**WHAT THIS TASK INVOLVES**. Could you print, word for word, the passage of the Concurrent Distinct Choices page below from "SEND + MORE" to "130 distinct solutions."?

**EXCERPT TO READ**.
Concurrent Distinct Choices
August 2002

Introduction

An injective finite mapping is an abstraction common to many programs. This page shows the design of an injective finite mapping and its implementation in Curry, a functional logic language. Functional logic programming supports the concurrent asynchronous execution of distinct portions of a program---a condition that prevents passing from one portion to another the structure containing a partially constructed mapping to ensure that a new choice does not violate the injectivity condition. The following annotated links show programs using the proposed implementation of an injective finite mapping.

Application

The example programs solve cryptarithms. A cryptarithm is ``an arithmetic problem in which letters have been substituted for numbers and which is solved by finding all possible pairings of digits with letters that produce a numerically correct answer.'' A convention of the problem is that different letters stand for different digits. This means that the mapping from letters to digits is injective.

A well-known example of cryptarithm and its solution are:

SEND + MORE = MONEY
9567 + 1085 = 10652
The following links include a program for this problem and three variations for the following problem:
TOO + MUCH = BEER
that has 130 distinct solutions.

**DATA SHOWN**.

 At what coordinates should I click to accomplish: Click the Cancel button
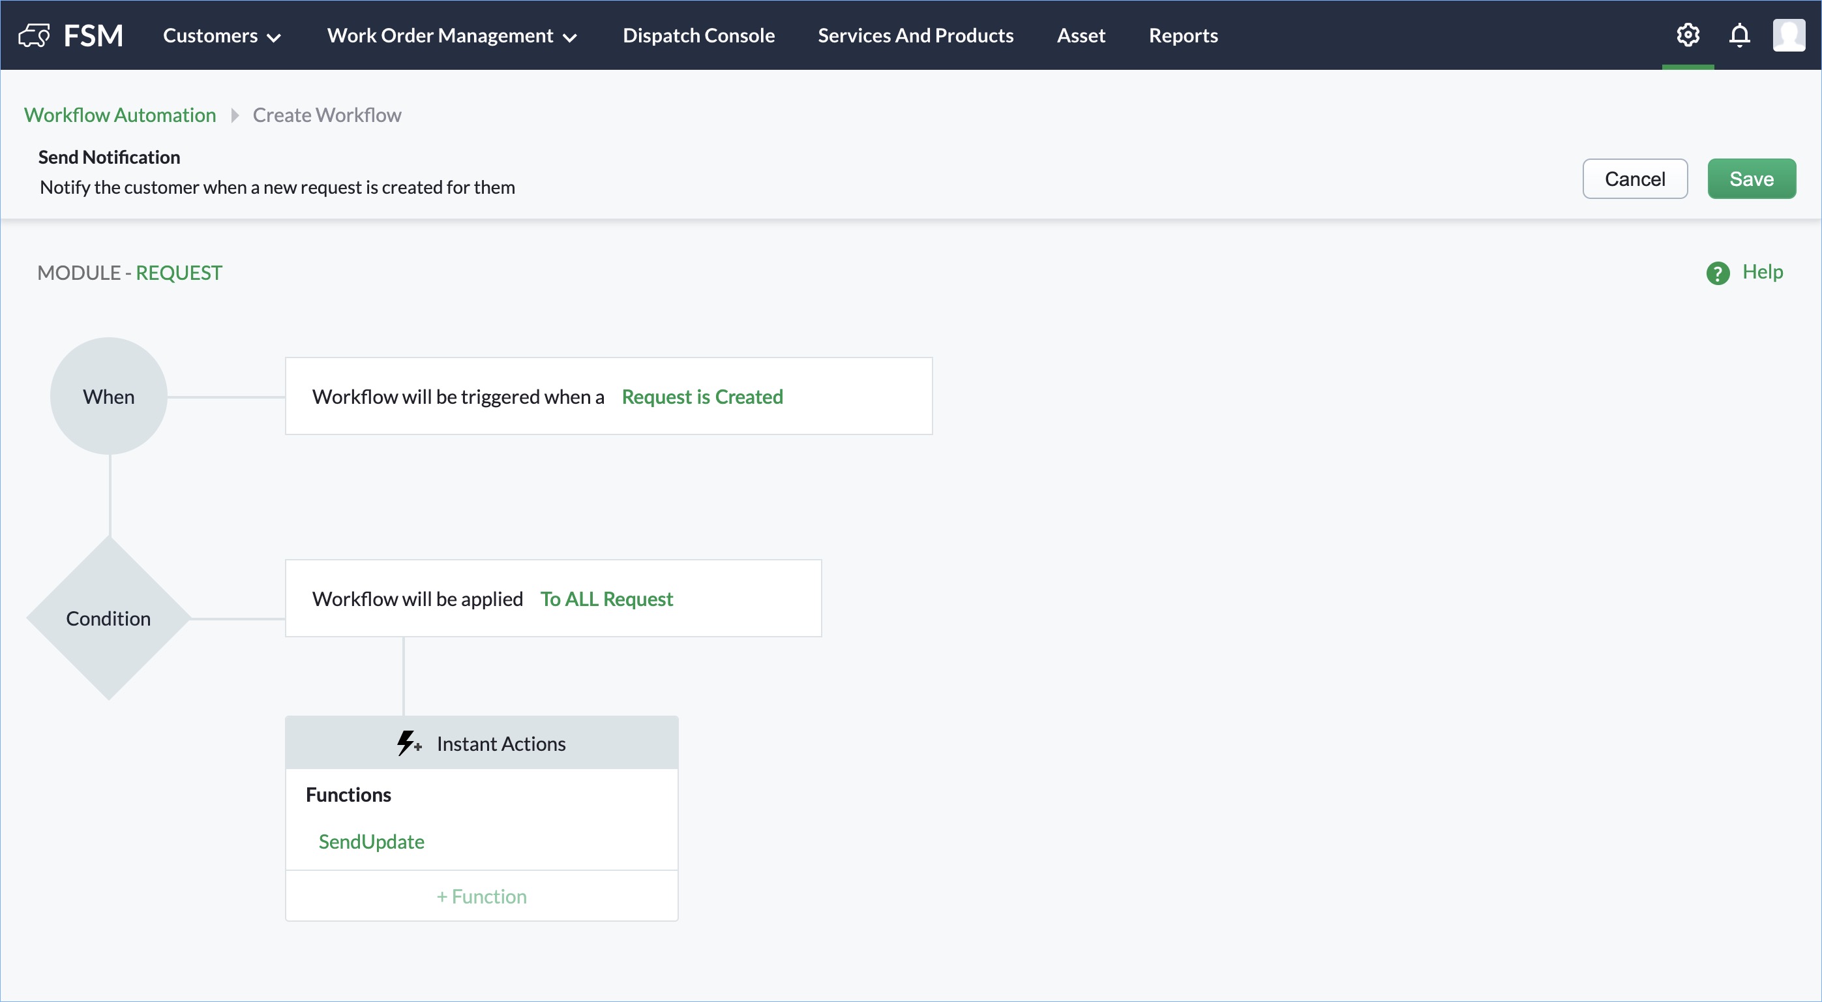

**ANSWER FOR THIS EXERCISE**.
SEND + MORE = MONEY
9567 + 1085 = 10652
The following links include a program for this problem and three variations for the following problem:
TOO + MUCH = BEER
that has 130 distinct solutions.